Mais en bonne foi, Solon était-il législateur quand il fit ces deux vers ridicules? Il était jeune alors, et quand le débauché fut devenu sage, il ne mit point une telle infamie parmi les lois de sa république; c'est comme si on accusait Théodore de Bèze d'avoir prêché la pédérastie dans son église, parce que, dans sa jeunesse, il fit des vers pour le jeune Candide, et qu'il dit:

     Amplector hunc et illam.

     On abuse du texte de Plutarque, qui, dans ses bavarderies, au Dialogue de l'amour, fait dire à un interlocuteur que les femmes ne sont pas dignes du véritable amour; mais un autre interlocuteur soutient le parti des femmes comme il le doit.
     Il est certain, autant que la science de l'antiquité peut l'être, que l'amour socratique n'etait point un amour infâme: c'est ce nom d'amour qui a trompé. Ce qu'on appelait les amants d'un jeune homme étaient précisément ce que sont parmi nous les menins de nos princes, ce qu'étaient les enfants d'honneur, des jeunes gens attachés à l'éducation d'un enfant distingué, partageant les mêmes études, les mêmes travaux militaires: institution guerrière et sainte dont on abusa comme des fêtes nocturnes et des orgies.
     La troupe des amants instituée par Laïus était une troupe invincible de jeunes guerriers engagés par serment à donner leur vie les uns pour les autres; et c'est ce que la discipline antique a jamais eu de plus beau.
     Sextus Empiricus et d'autres ont beau dire que la pédérastie était recommandé par les lois de la Perse. Qu'ils citent le texte de la loi; qu'ils montrent le code des Persans, et, s'ils le montrent, je ne le croirai pas encore, je dirai que la chose n'est pas vraie, par la raison qu'elle est impossible. Non, il n'est pas dans la nature humaine de faire une loi qui contredit et qui outrage la nature, une loi qui anéantirait le genre humain si elle était observée à la lettre. Que de gens ont pris des usages honteux et tolérés dans un pays pour les lois du pays! Sextus Empiricus, qui doutait de tout, devait bien douter de cette jurisprudence.

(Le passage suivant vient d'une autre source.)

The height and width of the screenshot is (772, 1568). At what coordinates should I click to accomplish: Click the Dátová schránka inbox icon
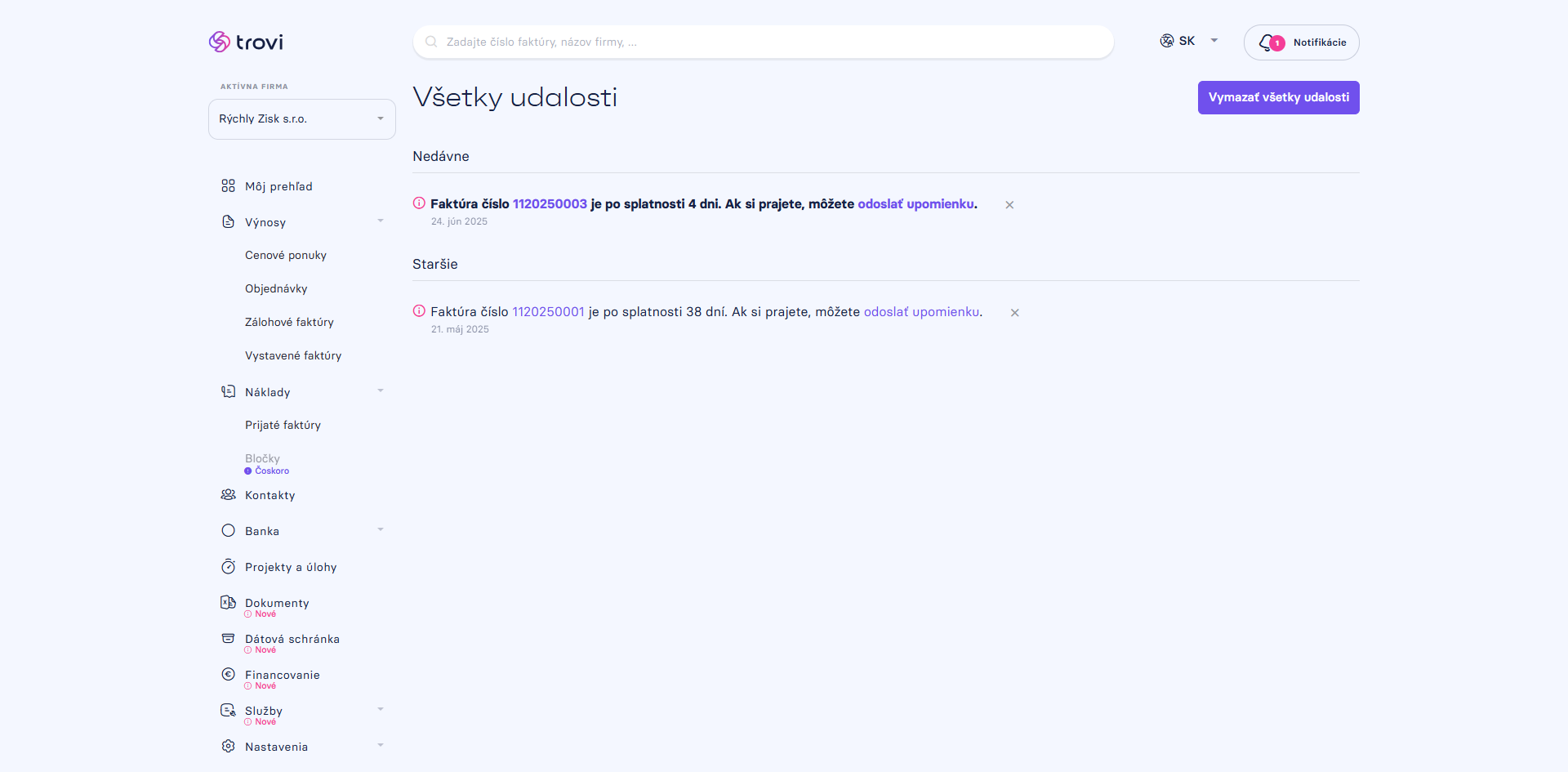pyautogui.click(x=228, y=638)
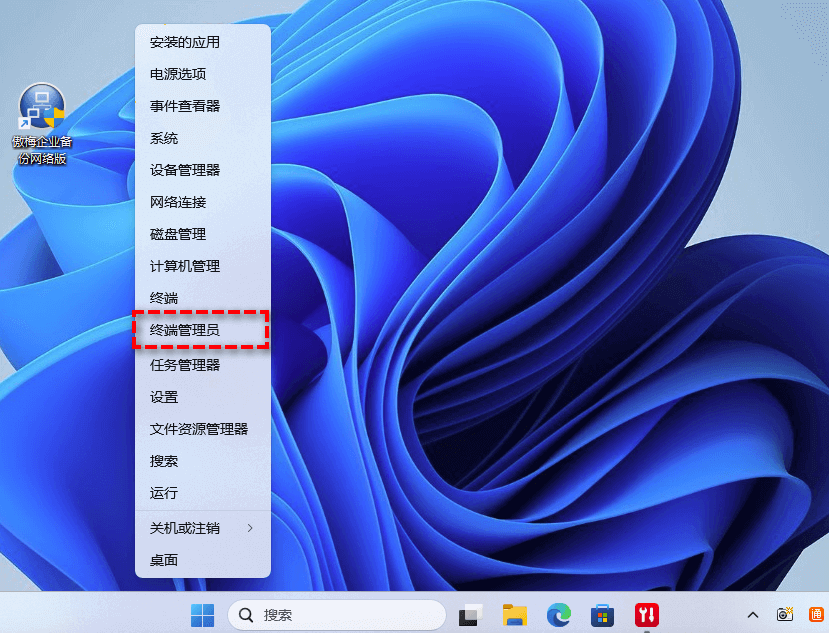Image resolution: width=829 pixels, height=633 pixels.
Task: Open File Explorer from the taskbar
Action: click(515, 614)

S'il vivait de nos jours, et qu'il vît deux ou trois jeunes jésuites abuser de quelques écoliers, aurait-il droit de dire que ce jeu leur est permis par les constitutions d'Ignace de Loyola?

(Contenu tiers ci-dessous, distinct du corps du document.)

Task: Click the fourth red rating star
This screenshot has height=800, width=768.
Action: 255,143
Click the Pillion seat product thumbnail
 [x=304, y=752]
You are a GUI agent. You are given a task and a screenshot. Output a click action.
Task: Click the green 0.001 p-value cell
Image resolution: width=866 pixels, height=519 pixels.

     L'amour des garçons était si commun à Rome, qu'on ne s'avisait pas de punir cette fadaise dans laquelle tout le monde donnait tête baissée. Octave-Auguste, ce meurtrier débauché et poltron, qui osa exiler Ovide, trouva très bon que Virgile chantât Alexis et qu'Horace fît de petites odes pour Ligurinus; mais l'ancienne loi Scantinia, qui défend la pédérastie, subsista toujours: l'empereur Philippe la remit en vigueur, et chassa de Rome les petits garçons qui faisaient le métier. Enfin je ne crois pas qu'il y ait jamais eu aucune nation policée qui ait fait des lois contre les moeurs.